Six-fold increase in people suffering ‘famine-like conditions’ since pandemic began – Oxfam

The number of people living in “famine-like conditions” has increased six-fold in 2020 compared to last year, rights group Oxfam said, adding that more people are dying of starvation than the coronavirus, AFP reported. 

The coronavirus pandemic has exacerbated existing crises sparked by conflict and climate change – the "three lethal Cs" – according to the group.

"Since the COVID-19 pandemic began, vulnerable communities around the world have been sending a clear, urgent and repeated message: 'Hunger may kill us before coronavirus.' Today, deaths from hunger are outpacing the virus," it said in a statement.

Oxfam calculates that 11 people a minute are likely dying from acute hunger, compared to seven people a minute from COVID-19.

The group identified places including Yemen, the Central African Republic, Afghanistan, South Sudan, Venezuela and Syria as countries where existing food crises had been worsened by the onset of the pandemic and its economic consequences.

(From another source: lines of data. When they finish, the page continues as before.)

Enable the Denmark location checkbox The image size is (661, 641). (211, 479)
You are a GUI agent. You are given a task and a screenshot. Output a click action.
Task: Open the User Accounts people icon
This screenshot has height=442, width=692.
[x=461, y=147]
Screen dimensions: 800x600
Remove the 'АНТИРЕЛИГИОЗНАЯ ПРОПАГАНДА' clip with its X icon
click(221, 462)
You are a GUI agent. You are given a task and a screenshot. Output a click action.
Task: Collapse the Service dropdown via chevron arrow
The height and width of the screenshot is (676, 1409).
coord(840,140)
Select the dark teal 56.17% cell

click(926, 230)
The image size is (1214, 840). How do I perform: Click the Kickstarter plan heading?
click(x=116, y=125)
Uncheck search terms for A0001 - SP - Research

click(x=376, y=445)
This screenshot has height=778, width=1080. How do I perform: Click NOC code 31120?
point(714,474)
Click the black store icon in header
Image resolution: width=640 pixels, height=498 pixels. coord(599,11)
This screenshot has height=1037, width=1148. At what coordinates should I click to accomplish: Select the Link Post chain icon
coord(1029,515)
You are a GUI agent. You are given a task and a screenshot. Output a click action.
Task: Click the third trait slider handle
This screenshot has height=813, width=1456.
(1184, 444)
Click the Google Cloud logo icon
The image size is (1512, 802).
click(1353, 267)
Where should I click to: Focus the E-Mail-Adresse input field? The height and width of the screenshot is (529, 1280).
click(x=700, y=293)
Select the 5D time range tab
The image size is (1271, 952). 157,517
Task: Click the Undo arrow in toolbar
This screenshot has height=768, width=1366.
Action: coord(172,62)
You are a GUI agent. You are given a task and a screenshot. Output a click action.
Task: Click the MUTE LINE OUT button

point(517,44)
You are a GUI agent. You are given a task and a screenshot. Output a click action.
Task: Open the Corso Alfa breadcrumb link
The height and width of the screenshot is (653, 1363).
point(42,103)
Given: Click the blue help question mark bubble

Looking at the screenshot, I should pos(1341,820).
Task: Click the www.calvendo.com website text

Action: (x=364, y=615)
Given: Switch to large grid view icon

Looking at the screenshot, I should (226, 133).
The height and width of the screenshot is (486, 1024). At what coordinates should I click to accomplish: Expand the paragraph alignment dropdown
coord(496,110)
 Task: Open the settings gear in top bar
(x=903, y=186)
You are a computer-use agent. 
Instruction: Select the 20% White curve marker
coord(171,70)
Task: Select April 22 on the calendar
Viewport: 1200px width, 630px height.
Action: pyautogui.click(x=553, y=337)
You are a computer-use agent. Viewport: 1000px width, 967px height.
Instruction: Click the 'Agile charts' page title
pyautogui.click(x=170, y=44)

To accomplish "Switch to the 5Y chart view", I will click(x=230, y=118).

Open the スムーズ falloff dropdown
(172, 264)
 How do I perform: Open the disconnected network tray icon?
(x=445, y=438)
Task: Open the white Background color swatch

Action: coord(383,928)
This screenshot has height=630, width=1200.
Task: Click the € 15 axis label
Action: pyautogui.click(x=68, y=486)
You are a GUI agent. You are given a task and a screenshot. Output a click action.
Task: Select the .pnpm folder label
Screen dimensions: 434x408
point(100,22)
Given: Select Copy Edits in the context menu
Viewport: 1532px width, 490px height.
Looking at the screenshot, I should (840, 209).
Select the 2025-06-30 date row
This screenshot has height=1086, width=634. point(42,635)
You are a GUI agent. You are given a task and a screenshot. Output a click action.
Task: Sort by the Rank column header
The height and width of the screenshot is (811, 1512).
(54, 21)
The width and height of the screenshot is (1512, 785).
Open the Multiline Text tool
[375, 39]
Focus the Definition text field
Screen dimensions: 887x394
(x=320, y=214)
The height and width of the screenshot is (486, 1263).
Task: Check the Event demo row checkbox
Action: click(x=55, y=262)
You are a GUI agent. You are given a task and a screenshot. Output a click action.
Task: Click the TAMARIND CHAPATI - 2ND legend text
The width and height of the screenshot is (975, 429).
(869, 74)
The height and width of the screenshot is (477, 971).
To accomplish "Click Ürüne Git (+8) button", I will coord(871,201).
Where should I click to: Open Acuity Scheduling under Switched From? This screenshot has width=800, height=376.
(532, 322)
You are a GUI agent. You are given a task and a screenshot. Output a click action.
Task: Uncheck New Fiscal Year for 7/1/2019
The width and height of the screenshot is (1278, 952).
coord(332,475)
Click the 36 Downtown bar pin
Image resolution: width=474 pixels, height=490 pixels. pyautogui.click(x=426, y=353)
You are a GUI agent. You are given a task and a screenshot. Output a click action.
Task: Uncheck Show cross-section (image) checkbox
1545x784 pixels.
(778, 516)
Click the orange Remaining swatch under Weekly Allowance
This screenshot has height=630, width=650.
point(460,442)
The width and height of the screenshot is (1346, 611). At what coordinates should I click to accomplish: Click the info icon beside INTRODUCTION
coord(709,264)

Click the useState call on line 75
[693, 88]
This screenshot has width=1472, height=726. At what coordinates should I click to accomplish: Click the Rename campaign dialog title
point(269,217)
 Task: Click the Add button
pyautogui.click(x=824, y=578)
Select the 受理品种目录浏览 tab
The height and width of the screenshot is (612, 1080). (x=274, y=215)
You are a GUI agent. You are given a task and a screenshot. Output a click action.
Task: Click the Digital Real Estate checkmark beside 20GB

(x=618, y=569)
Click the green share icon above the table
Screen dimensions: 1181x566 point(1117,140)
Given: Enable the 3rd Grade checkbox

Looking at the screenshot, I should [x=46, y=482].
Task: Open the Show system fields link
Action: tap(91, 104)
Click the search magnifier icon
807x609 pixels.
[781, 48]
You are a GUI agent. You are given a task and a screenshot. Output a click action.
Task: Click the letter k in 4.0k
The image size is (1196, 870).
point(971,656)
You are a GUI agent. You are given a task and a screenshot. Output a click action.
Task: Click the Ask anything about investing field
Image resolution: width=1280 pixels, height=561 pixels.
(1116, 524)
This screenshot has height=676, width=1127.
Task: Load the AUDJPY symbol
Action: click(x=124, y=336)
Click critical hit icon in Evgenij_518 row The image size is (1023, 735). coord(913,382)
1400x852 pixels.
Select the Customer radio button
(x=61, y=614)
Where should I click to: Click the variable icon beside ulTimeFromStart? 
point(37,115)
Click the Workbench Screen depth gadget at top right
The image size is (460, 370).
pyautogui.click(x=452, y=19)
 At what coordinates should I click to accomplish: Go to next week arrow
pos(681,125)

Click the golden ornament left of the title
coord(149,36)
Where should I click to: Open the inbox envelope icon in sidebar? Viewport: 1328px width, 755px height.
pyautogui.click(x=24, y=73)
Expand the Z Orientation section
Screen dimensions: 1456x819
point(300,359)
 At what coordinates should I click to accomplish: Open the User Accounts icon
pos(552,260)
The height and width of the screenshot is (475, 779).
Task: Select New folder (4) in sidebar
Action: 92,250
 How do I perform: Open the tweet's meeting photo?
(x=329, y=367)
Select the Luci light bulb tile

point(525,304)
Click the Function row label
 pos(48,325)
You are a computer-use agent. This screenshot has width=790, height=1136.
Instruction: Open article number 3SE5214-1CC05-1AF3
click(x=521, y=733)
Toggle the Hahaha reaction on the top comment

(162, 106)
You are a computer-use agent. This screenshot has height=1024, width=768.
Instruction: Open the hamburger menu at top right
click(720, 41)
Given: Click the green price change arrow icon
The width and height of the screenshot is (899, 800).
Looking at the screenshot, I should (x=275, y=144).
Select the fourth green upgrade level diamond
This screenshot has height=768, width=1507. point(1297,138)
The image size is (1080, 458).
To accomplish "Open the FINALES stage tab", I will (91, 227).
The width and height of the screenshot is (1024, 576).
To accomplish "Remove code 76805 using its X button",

"Mass unemployment and severely disrupted food production have led to a 40% rise in global food prices, the largest increase in more than a decade," Oxfam said.

In total, it said over half a million people are living in "famine-like conditions" around the world, while 155 million live with "extreme hunger" – the equivalent of the combined populations of France and Germany.

Of the 155 million, two out of three live in a country with ongoing war or conflict.

"Conflict remained the biggest driver of hunger around the globe for three consecutive years, including during the pandemic," the group said.

"We are currently seeing the superimposition of crises: unceasing conflicts, the economic consequences of COVID-19 and a spiraling climate crisis," said Helene Botreau, agriculture and food security advocacy officer at Oxfam France.

Oxfam's analysis comes ahead of the U.N.’s Food and Agriculture Organization's own report on global food security, due to be published Monday.